Prompt |
The line containing "Task: Open the 4/10 8:12 AM test strip photo" and every line after it to the end of the records: set those down exactly, without any pictures.

[Stored data entries]
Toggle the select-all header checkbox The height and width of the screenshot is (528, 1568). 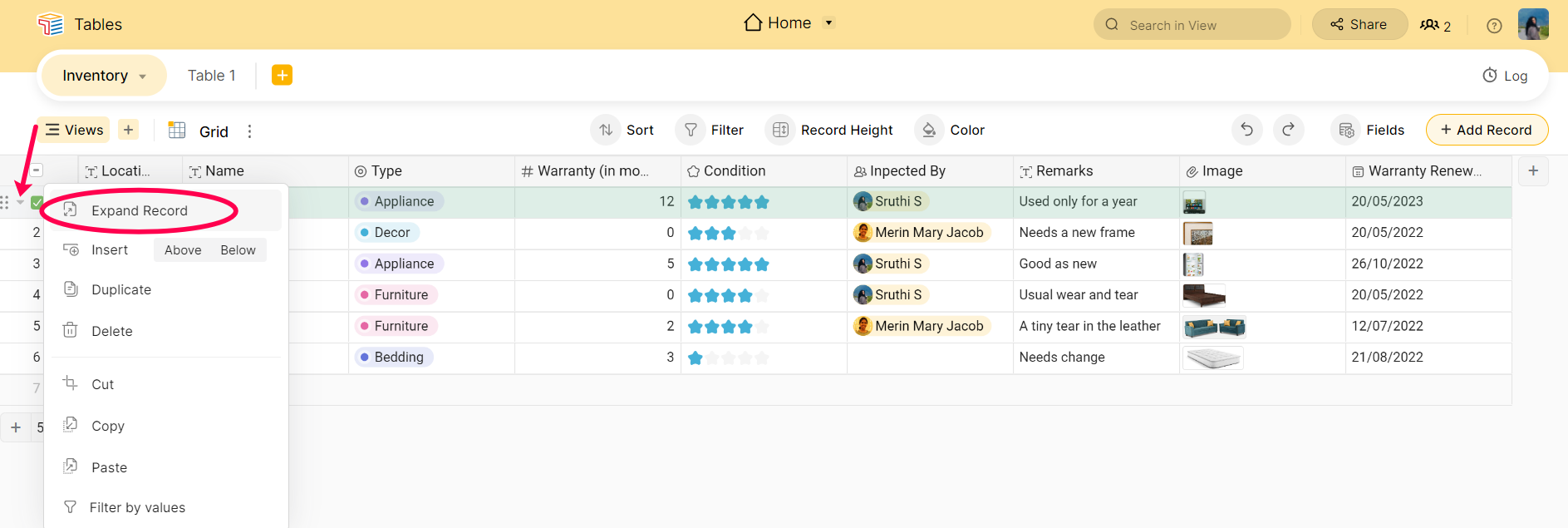[x=37, y=170]
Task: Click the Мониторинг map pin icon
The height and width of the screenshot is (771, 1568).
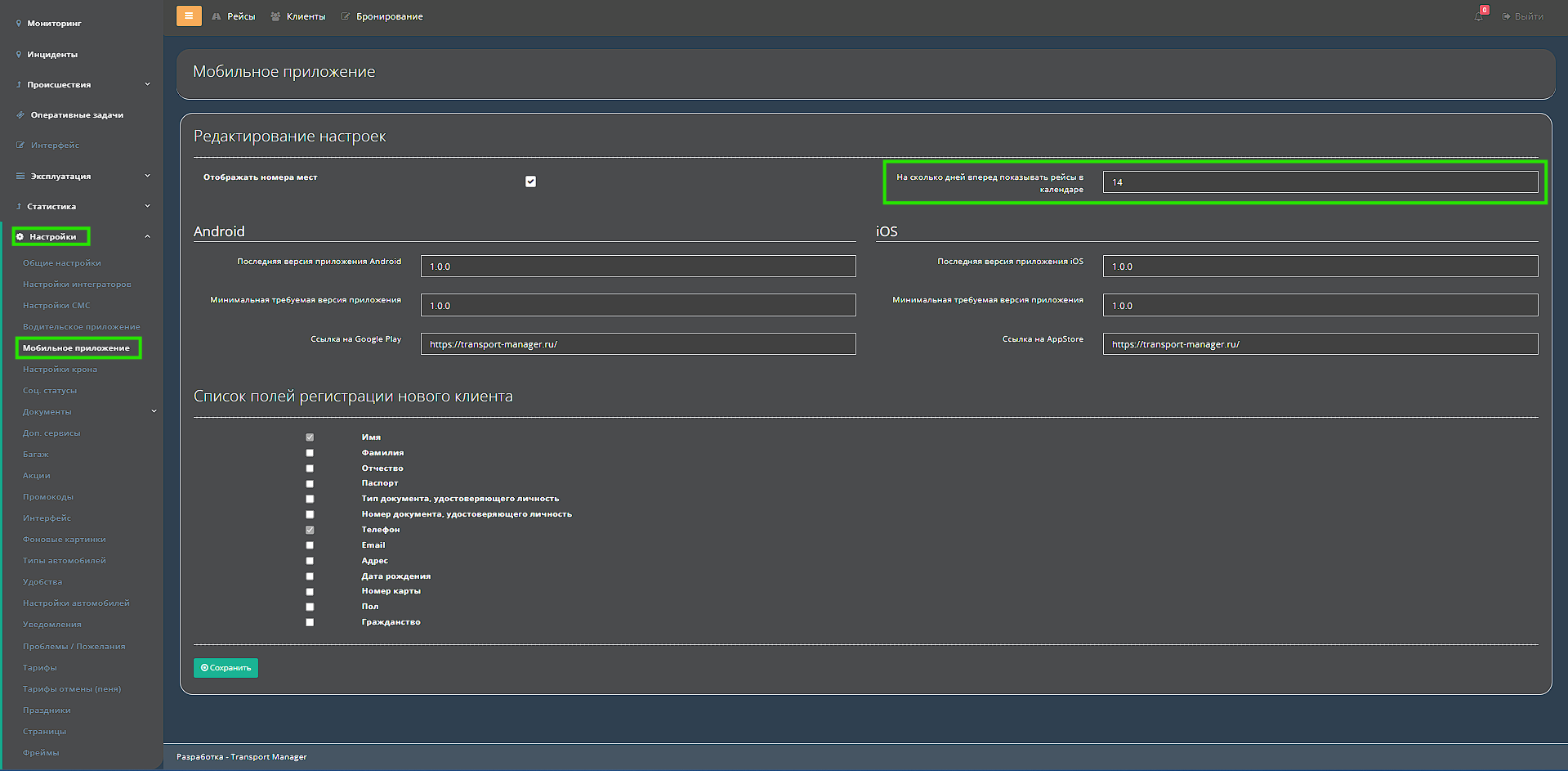Action: tap(19, 23)
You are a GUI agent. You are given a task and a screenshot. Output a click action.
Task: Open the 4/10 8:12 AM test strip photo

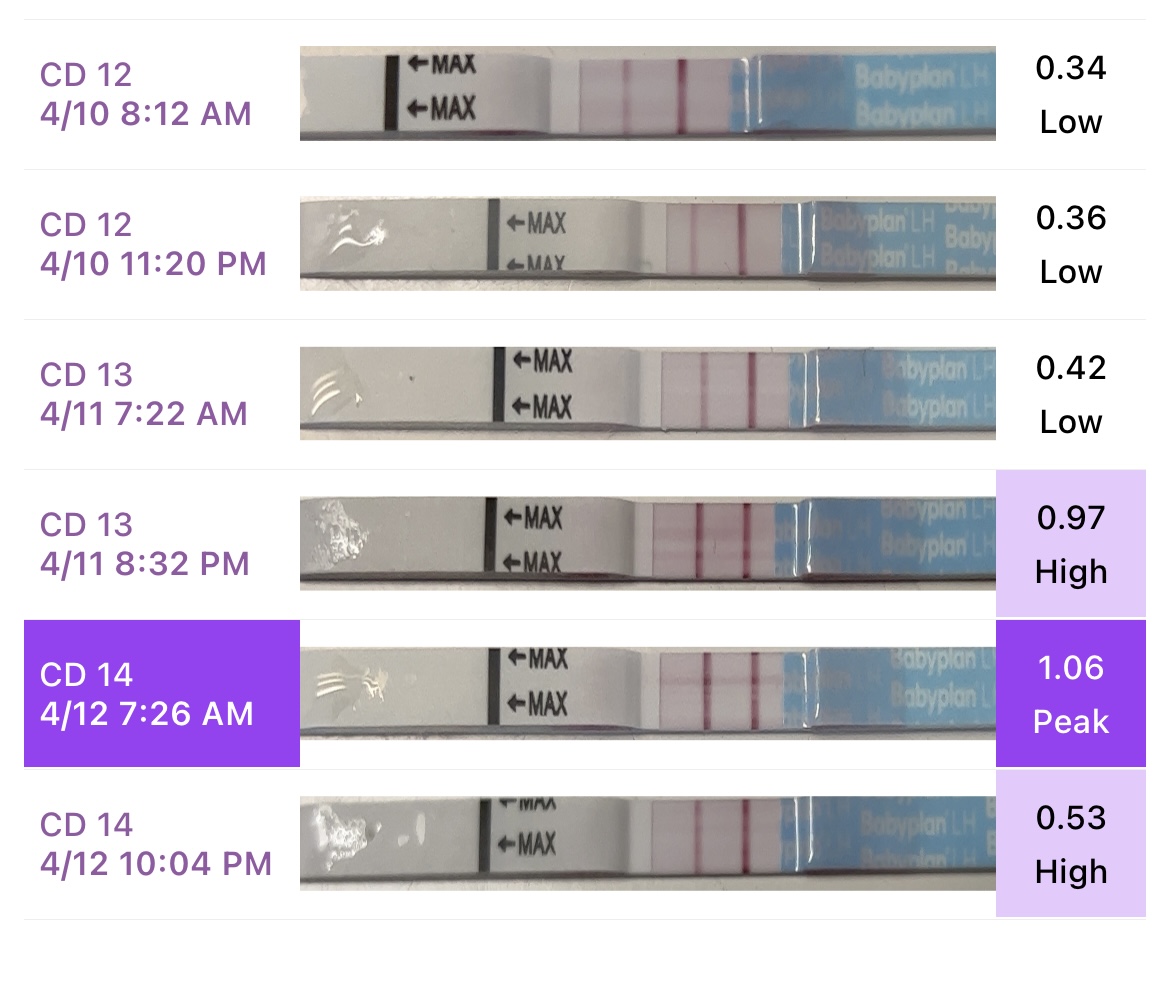point(647,93)
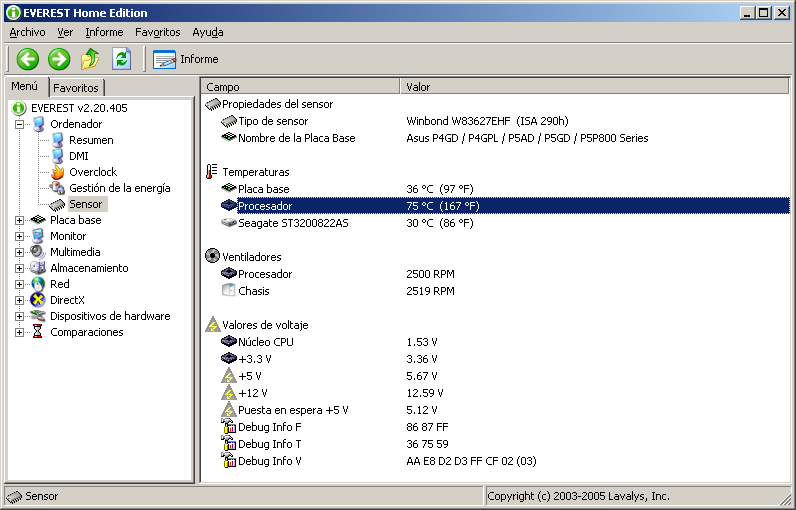Expand the Placa base tree node

[x=20, y=220]
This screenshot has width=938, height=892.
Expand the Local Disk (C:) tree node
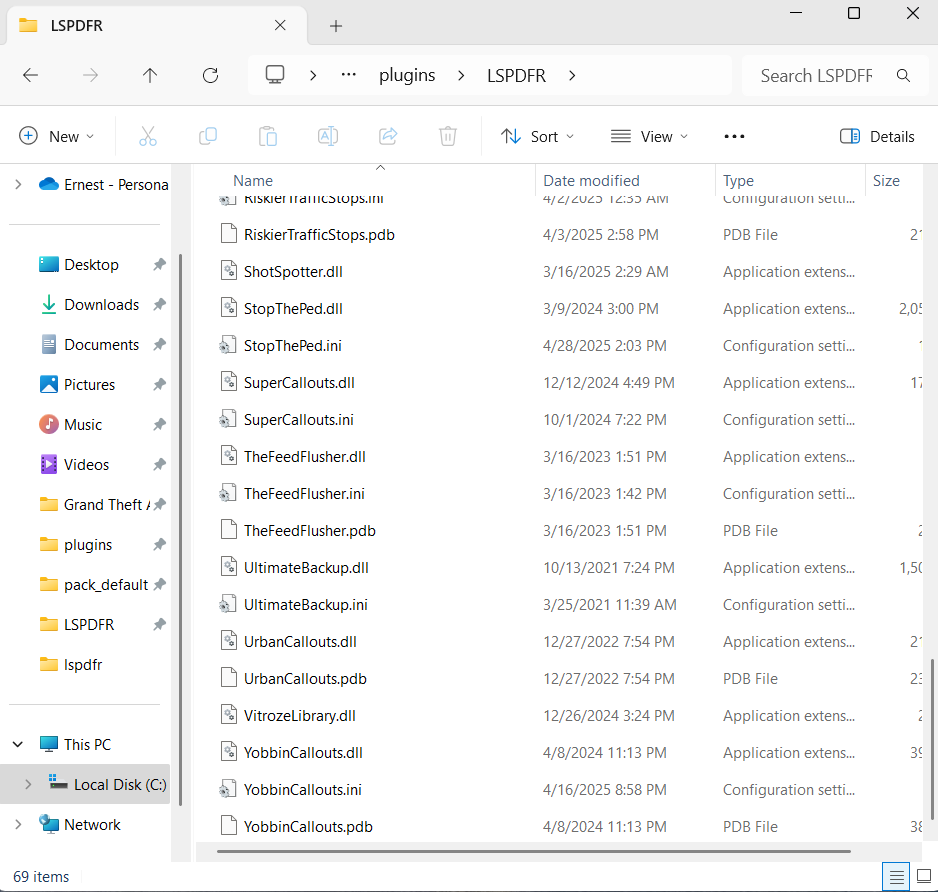pos(27,784)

Exercise response |
Task: Open the 4/10 8:12 AM test strip photo

point(647,93)
Expand the Placa base tree node

[x=20, y=220]
This screenshot has width=938, height=892.
Expand the Local Disk (C:) tree node
pos(27,784)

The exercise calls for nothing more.